Paddy Power wins bet shop court fight with Newham Council

paddy-power-newham-council-victoryTo the surprise of some UK residents, the sun rose in the east as usual on Tuesday morning, contradicting the apocalyptic claims that accompanied Monday’s court ruling preventing Newham Council from blocking the installation of a new Paddy Power betting shop. The Council made headlines in February by rejecting the Irish bookies’ bet shop application based on claims that more than half the shop’s revenue would come from fixed-odds betting terminals (FOBTs). The Council had argued that this contravened a 2005 Gambling Act requirement for shops to earn at least half their revenue from “traditional” over-the-counter wagering.

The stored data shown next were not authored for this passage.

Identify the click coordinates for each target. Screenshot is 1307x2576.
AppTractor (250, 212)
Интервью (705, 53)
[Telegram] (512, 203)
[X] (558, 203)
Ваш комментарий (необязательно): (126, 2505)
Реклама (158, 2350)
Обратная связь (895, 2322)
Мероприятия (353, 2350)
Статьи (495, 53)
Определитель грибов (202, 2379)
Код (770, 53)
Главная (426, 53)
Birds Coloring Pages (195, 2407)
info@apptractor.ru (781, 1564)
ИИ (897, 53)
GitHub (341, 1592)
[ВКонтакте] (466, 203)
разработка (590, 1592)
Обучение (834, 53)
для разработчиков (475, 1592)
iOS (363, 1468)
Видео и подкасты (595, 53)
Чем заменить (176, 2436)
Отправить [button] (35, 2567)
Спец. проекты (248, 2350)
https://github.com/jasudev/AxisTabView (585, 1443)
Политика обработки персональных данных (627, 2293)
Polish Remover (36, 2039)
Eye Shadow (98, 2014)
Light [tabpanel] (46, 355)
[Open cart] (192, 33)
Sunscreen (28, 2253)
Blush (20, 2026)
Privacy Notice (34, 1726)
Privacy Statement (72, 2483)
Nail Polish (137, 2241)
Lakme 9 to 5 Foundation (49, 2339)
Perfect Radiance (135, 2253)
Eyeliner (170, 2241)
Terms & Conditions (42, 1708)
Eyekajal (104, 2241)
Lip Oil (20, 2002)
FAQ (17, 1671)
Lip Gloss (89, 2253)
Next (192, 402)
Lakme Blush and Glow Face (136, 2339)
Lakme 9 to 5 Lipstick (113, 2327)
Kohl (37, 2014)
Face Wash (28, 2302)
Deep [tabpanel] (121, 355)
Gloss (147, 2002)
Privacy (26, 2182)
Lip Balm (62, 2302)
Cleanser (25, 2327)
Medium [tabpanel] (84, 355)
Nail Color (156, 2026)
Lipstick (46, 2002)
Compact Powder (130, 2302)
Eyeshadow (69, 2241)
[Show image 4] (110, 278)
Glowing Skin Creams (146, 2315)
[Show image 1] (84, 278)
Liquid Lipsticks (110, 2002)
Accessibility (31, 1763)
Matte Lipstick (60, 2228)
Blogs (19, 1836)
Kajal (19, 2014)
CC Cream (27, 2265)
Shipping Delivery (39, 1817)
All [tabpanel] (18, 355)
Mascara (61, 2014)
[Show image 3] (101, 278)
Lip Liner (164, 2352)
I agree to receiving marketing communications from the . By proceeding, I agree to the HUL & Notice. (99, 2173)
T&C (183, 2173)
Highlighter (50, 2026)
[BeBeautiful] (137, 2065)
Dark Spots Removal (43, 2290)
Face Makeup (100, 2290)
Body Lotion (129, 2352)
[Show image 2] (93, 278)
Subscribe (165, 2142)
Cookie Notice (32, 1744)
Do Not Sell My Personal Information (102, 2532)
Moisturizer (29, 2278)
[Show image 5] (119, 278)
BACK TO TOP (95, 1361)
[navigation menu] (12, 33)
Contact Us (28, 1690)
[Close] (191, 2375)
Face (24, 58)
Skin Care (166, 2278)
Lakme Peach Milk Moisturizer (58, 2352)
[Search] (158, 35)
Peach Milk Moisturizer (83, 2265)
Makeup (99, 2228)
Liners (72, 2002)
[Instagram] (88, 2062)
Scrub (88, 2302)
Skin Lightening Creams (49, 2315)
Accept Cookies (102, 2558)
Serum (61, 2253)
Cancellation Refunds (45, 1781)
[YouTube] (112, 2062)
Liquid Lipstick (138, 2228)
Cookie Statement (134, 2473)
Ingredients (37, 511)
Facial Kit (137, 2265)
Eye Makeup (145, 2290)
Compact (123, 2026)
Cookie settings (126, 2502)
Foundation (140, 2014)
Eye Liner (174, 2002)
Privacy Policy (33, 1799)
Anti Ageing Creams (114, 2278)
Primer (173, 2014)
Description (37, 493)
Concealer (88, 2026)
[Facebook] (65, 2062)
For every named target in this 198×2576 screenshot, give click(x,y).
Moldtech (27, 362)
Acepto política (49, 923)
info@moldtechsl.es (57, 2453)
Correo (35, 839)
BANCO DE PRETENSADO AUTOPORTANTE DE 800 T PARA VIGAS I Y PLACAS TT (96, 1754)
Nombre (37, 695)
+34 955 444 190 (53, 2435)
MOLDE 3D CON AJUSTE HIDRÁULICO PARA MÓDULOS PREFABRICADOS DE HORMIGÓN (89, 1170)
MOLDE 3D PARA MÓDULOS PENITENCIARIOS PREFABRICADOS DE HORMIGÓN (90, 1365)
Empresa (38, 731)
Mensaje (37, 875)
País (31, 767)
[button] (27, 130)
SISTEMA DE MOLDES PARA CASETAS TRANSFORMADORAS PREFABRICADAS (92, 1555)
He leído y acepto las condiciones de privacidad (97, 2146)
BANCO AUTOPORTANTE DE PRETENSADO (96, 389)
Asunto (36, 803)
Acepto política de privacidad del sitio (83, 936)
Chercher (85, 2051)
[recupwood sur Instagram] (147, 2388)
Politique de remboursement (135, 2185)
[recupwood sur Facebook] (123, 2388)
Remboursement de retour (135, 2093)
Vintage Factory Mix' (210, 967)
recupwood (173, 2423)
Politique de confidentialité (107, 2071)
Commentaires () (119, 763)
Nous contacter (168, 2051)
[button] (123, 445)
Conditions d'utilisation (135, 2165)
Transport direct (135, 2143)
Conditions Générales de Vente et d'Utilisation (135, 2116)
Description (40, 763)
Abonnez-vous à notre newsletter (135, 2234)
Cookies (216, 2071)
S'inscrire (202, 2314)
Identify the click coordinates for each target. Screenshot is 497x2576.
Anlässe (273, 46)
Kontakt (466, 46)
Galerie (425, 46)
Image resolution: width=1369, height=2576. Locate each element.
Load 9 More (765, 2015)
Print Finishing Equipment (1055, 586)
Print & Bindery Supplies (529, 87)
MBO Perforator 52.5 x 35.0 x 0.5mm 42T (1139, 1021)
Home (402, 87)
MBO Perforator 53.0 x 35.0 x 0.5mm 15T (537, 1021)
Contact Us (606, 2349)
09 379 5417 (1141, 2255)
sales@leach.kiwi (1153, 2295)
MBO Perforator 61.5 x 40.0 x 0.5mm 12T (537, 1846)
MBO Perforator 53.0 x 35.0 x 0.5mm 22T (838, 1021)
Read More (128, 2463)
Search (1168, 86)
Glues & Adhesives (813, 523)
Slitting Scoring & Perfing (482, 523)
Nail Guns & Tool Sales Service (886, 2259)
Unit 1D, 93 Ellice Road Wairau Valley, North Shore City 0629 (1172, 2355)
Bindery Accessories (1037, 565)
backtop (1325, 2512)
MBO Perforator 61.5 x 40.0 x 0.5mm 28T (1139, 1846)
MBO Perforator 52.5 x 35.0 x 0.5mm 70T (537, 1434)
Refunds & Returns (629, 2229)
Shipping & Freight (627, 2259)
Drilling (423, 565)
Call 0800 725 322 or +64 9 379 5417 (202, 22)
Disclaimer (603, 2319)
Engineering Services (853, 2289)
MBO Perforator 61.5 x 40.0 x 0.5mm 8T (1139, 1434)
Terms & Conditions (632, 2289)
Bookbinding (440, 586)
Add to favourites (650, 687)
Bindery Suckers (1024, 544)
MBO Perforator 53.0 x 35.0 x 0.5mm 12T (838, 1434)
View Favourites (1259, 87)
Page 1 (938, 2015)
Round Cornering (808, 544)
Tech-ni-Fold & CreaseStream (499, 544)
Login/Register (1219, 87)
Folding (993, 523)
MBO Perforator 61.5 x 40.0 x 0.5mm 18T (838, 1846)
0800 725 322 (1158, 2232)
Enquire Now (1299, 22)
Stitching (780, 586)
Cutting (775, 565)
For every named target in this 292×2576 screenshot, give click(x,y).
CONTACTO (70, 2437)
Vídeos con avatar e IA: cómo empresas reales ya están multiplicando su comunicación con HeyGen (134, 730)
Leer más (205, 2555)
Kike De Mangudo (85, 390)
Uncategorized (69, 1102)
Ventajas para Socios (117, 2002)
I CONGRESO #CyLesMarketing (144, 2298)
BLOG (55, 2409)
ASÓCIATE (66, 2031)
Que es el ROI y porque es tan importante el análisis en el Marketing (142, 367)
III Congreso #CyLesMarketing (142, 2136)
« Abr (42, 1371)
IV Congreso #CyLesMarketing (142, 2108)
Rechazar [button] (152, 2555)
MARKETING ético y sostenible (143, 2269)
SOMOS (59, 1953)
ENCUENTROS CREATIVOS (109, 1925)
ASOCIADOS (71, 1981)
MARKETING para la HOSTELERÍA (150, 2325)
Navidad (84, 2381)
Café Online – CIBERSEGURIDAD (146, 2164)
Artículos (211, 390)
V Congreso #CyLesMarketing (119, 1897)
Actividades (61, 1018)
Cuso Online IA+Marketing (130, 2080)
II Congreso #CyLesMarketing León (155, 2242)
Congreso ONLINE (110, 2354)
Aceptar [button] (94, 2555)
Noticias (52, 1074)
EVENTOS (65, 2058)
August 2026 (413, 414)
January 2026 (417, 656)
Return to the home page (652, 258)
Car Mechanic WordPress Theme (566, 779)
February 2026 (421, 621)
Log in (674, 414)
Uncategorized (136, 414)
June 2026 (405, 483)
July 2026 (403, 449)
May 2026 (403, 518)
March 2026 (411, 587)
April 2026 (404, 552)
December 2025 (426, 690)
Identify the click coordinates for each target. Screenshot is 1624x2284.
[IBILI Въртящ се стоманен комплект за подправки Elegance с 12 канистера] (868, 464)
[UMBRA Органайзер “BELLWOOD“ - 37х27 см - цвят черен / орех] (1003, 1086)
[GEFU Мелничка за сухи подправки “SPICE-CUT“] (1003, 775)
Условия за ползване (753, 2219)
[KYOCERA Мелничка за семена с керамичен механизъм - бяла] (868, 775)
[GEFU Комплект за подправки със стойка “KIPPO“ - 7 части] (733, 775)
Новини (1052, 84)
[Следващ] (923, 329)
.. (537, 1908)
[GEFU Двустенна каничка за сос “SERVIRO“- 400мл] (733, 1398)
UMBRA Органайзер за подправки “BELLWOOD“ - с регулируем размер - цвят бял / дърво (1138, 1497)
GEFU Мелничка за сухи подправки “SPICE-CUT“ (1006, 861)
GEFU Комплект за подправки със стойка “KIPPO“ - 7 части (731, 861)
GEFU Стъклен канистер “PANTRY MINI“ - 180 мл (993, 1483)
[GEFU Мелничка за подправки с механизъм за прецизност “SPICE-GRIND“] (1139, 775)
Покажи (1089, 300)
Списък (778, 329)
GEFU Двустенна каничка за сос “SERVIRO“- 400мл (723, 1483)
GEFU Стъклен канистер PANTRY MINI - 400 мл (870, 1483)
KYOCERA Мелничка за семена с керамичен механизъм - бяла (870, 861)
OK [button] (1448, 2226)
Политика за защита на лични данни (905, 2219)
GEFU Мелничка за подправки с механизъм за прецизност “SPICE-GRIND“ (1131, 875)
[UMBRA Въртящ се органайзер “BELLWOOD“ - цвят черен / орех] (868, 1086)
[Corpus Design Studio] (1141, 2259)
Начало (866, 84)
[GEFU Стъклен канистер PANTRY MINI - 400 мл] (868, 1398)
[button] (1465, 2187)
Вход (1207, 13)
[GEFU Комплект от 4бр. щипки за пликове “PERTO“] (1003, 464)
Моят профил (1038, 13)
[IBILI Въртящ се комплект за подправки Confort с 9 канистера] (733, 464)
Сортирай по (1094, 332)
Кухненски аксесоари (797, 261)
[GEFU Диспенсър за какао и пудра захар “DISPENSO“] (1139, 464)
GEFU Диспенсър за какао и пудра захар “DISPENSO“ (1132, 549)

Undaunted, Paddy appealed the Council’s ruling, and on Monday, Thames Magistrates’ Court sided with the bookies. District Judge Paul Goldspring rejected the Council’s argument that the addition of one more betting shop would cause Syria-like carnage to break out on the east London borough’s streets. Goldspring said the Council had failed to prove “that the granting of the license would not be reasonably consistent with the objective of preventing crime and disorder.” Goldspring found it “significant” that the local police hadn’t objected to the application and said that ‘in light of the evidence before me,” the Council’s rejection of Paddy’s application had been “wrong.”

Paddy was magnanimous in victory, pledging to donate the £33.9k in costs it was awarded via the decision to Newham charities and saying it remained committed to maintaining a “close working relationship and open dialogue” with all local councils. But Paddy also welcomed “the fact that the confusion surrounding primary activity has been clarified, with Newham conceding during the proceedings that the 2005 Gambling Act relates only to whether an operator provides genuine facilities for betting.”

Newham Council was understandably bummed, with Councilor Ian Corbett saying the ruling “exposed a serious problem” with the “toothless” 2005 Gambling Act, which “will not prevent the march of the high street bookmakers.” The Council hasn’t ruled out seeking a judicial review of Goldspring’s ruling. Tottenham Labour MP David Lammy criticized the ruling, saying it would act as a “red rag to bookmakers to go for it, and take the opportunity to move into high streets up and down the country in even bigger numbers.” Newham already has some 80 betting shops within its borders – the third highest rate in the country – but as it’s been pointed out, with one in eight high street shops already sitting vacant, bookies are only filling a void other retailers appear reluctant to enter.

The Newham v. Paddy tiff had been viewed as a test case by those staunchly opposed to the spread of FOBTs, which are the latest in a long line of technical innovations to be saddled with the ‘crack cocaine of gambling’ epithet. The Association of British Bookmakers (ABB) praised Goldspring’s ruling, saying it was based on “empirical evidence and common sense.”